Despite a pandemic and a worldwide economic recession, U.S. stocks turned in a banner year in 2020. The iShares Nasdaq Biotechnology ETF, for instance, gained 25% last year thanks to a suite of hurricane-force tailwinds. For example, the U.S. Food and Drug Administration approved an astounding 53 novel drugs last year; an unusually large amount of money flowed into pharmaceutical research; and scores of high-dollar business development deals were consummated across the industry. Unfortunately, several of these key tailwinds are unlikely to roll over into 2021.
This year, therefore, biopharma investors may want to scale back on speculative growth stocks in the industry, and instead focus on value-oriented plays. Companies with attractive price-to-earnings ratios, strong free cash flows, and healthy dividends are wise bets in uncertain times, after all.
Which pharma stocks are the best value plays right now? AstraZeneca (NASDAQ:AZN) and Gilead Sciences (NASDAQ:GILD) are top-shelf drugmakers that haven’t been getting much love from retail investors of late. As a result, these blue-chip dividend-paying stocks are trading at fairly cheap valuations. Here’s a rundown on why value and biopharma investors alike may want to add both to their portfolios in 2021.
AstraZeneca: Better times ahead
AstraZeneca’s share price performance was a huge disappointment for investors last year. Though the U.K.- and Switzerland-based drugmaker experienced a nice uptick in revenue due to an influx of new products and line extensions in the areas of oncology, diabetes, and respiratory diseases, its shares essentially traded sideways for the whole of 2020.
AstraZeneca’s stock underwhelmed — relative to the broader biopharma industry — for two key reasons. First, in its late-stage clinical trial, the COVID-19 vaccine that the company developed in conjunction with the University of Oxford failed to demonstrate a level of efficacy quite as high as the mRNA jabs developed by Moderna and Pfizer/BioNTech. As such, this vaccine is unlikely to be a huge revenue generator for the company in 2021 and beyond. To be fair, though, AstraZeneca’s brain trust warned investors beforehand that this vaccine was never intended to be a major moneymaker for it during the pandemic.

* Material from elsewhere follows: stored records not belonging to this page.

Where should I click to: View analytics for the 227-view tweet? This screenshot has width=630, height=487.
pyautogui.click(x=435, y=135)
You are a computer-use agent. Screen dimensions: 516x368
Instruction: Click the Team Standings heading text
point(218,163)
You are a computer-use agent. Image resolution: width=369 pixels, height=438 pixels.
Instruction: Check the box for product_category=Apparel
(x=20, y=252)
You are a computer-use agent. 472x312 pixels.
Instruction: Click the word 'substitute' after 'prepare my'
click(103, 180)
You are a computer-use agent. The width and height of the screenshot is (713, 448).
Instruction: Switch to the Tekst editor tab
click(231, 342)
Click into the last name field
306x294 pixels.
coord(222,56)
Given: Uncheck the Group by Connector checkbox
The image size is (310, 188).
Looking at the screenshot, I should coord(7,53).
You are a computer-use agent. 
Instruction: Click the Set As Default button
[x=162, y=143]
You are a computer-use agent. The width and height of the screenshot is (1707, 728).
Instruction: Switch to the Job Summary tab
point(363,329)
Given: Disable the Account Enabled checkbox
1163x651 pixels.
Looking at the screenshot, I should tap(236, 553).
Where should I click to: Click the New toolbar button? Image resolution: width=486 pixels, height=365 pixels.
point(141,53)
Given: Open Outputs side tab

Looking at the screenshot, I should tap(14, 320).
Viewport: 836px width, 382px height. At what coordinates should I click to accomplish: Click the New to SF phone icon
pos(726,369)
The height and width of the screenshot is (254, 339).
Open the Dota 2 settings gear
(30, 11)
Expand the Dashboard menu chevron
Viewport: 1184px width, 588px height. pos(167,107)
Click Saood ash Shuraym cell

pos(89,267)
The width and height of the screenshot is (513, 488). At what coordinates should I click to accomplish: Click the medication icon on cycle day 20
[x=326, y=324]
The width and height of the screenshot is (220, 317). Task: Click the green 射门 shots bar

Secondly, AstraZeneca’s decision to spend $39 billion to buy the rare disease drugmaker Alexion Pharmaceuticals wasn’t a big hit with investors. The main reason was that it undoubtedly paid a steep premium to enter a niche where it historically hasn’t had much of a footprint.
So why should investors circle back to this unloved pharma stock in 2021? Among big pharmaceuticals, it is highly likely to be one of the fastest-growing companies from both a top- and bottom-line perspective over the next decade. AstraZeneca’s dividend — which at current share prices offers a better-than-average yield — should thus be secure for the foreseeable future. Last but certainly not least, the company’s shares are trading at under 10 times anticipated 2023 earnings right now, which is a dirt-cheap valuation for a blue-chip pharma stock.
Gilead: A slow-motion turnaround
Gilead Sciences has been a factory of sadness for investors for a full five years at this point. The biotech’s inability to find sources of revenue to offset the sales declines of its hepatitis C drugs has been the main culprit. Despite numerous attempts to expand into other high-value therapeutic areas such as non-alcoholic steatohepatitis, immunology, and oncology, the California-based biotech hasn’t had much luck. In fact, Gilead’s bread-and-butter HIV drug franchise has arguably been its singular saving grace during this turbulent period.
Gilead appears to be nearing an inflection point, however, thanks to its decisions to spend a whopping $26 billion on two major acquisitions in oncology last year. It laid out $21 billion to buy Immunomedics for its FDA-approved metastatic triple-negative breast cancer treatment Trodelvy, and $4.9 billion on the CD47 blockade front-runner Forty-Seven. Gilead could thus end up with three cutting-edge cancer franchises by 2023 (when including the treatments held by its Kite Pharma subsidiary).
Why buy this large-cap biotech stock now? Although Gilead will likely have a down year on the revenue front in 2020 due to an anticipated drop in sales of its COVID-19 treatment Veklury (remdesivir), the biotech’s shares are already trading at a paltry 8.8 times forward earnings. Moreover, Gilead’s dividend presently offers a juicy 4.5% yield. So, with a turnaround not that far off in the future, there are solid reasons to snap up this beaten-down biotech stock to start the new year.